In education, the self-fulfilling prophecy illuminates the ways that teacher expectations influence students’ behavior and academic outcomes. This is also known as the Pygmalion effect after the publication in 1968 of “Pygmalion in the Classroom” by Richard Rosenthal and Lenore Jacobson. In their study, Rosenthal and Jacobson created different teacher expectations and showed that students who were falsely identified as ”spurters” – those who were expected to show an academic spurt” (Rosenthal & Jacobson 1968: 66) – made significantly greater gains in IQ scores than did those who were not identified. Thus, Pygmalion established a positive relationship between teacher expectations and students’ intelligence, confirming the existence of the educational self-fulfilling prophecy.
Ray Rist’s ethnographic study in 1970 was the earliest sociological study of the educational self-fulfilling prophecy. A striking finding in Rist’s study was that the teacher formed expectations during the first days of kindergarten. The teacher then assigned her students to groups based on student’s socioeconomic (SES) backgrounds, not on their academic ability, and treated each group differently. She gave more freedom and encouragements to students in the highest SES group, but more criticisms and restrictions to students in the lowest SES group. Students in the highest SES group could get physically closer to the teacher, and eventually they received more instruction and showed better performance than did students in the lowest SES group.
Both Pygmalion and Rist’s study sparked controversies as researchers searched for evidence to support or refute the prophecy. By the 1980s there were about 400 experiments and meta-analyses. However, many studies failed to replicate earlier findings, and this led other researchers to investigate why these studies did not observe the teacher expectancy effects. Later studies, for example, revealed that the timing of “expectancy induction” was critical for the formation of teacher expectations in experimental studies (Raudenbush 1984).
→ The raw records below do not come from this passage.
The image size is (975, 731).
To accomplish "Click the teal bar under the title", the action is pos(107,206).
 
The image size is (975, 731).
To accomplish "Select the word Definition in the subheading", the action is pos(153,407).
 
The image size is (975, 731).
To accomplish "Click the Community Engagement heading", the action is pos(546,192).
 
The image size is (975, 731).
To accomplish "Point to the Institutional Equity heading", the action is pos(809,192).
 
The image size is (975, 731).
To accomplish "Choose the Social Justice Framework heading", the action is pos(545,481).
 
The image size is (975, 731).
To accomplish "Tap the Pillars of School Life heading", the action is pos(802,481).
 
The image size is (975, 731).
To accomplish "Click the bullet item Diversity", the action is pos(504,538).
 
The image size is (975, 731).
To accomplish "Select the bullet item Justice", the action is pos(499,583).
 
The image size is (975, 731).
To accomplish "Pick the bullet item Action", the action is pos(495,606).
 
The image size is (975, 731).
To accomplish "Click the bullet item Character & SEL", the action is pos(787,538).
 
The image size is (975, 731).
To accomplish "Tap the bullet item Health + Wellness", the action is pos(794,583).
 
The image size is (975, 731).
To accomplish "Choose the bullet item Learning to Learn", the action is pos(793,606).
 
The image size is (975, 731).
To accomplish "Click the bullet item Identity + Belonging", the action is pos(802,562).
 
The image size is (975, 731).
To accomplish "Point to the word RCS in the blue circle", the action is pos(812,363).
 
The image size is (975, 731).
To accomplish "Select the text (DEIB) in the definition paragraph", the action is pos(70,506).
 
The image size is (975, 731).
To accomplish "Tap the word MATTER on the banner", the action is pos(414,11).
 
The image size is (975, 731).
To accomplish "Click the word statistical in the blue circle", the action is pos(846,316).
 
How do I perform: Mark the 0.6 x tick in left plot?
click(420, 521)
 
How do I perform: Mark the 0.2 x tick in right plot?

Since the 1970s, our knowledge about the self-fulfilling prophecy has greatly increased both in the US and abroad. Studies conducted in England, New Zealand, Australia, and South Korea, among others, support the notion of the educational self-fulfilling prophecy (Tauber 1997: Self-Fulfilling Prophecy: A Practical Guide to Its Use in Education). More recently, the concept of the self-fulfilling prophecy was also applied to the settings beyond the classroom. These include work organization, judicial settings, substance uses, delinquencies, and health care.
Bibliography:
- Raudenbush, S. (1984) Magnitude of teacher expectancy effects on pupil IQ as a function of the credibility of expectancy induction: a synthesis of findings from 18 experiments. Journal of Educational Psychology 76: 85-97.
- Rist, R. (1970) Student social class and teacher expectations: the self-fulfilling prophecy in ghetto education. Harvard Educational Review 40, 411—51.
- Rosenthal, R. & Jacobson, L. (1968) Pygmalion in the Classroom. Holt, Rinehart, & Winston, New York.
- Wineberg, S. S. (1987) The self-fulfillment of the self-fulfilling prophecy. Educational Researcher 16, 28-44.